→ **Exercise objective**: In the records below, find the line with "10 (26, 747)" and the line with "You are a GUI"; return exactly those lines and every line between them.

→ **Material for this exercise**:

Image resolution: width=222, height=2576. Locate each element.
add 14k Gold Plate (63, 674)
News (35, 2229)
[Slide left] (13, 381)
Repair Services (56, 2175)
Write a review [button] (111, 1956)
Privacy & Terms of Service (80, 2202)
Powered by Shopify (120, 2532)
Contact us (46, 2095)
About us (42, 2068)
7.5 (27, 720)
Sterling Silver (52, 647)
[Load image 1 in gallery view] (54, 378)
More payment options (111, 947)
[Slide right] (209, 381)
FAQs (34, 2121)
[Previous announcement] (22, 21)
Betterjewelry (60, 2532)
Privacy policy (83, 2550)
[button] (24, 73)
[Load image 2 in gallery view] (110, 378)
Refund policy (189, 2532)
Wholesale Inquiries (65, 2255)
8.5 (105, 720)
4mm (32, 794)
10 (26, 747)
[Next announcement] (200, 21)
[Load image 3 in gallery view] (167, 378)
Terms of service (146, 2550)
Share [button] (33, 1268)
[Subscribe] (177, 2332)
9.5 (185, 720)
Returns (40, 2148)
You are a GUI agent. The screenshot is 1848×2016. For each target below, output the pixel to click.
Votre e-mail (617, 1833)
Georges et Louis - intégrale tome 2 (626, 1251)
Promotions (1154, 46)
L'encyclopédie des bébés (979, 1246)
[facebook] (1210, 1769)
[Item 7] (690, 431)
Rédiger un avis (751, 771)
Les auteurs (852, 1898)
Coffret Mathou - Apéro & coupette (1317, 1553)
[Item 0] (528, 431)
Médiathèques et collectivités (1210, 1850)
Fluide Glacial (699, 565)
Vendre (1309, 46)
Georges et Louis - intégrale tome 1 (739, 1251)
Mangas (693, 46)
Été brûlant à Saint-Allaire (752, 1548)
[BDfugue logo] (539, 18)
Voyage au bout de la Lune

→ **Response**:
10 (26, 747)
[Next announcement] (200, 21)
[Load image 3 in gallery view] (167, 378)
Terms of service (146, 2550)
Share [button] (33, 1268)
[Subscribe] (177, 2332)
9.5 (185, 720)
Returns (40, 2148)
You are a GUI agent. The screenshot is 1848×2016. For each target below, output the pixel to click.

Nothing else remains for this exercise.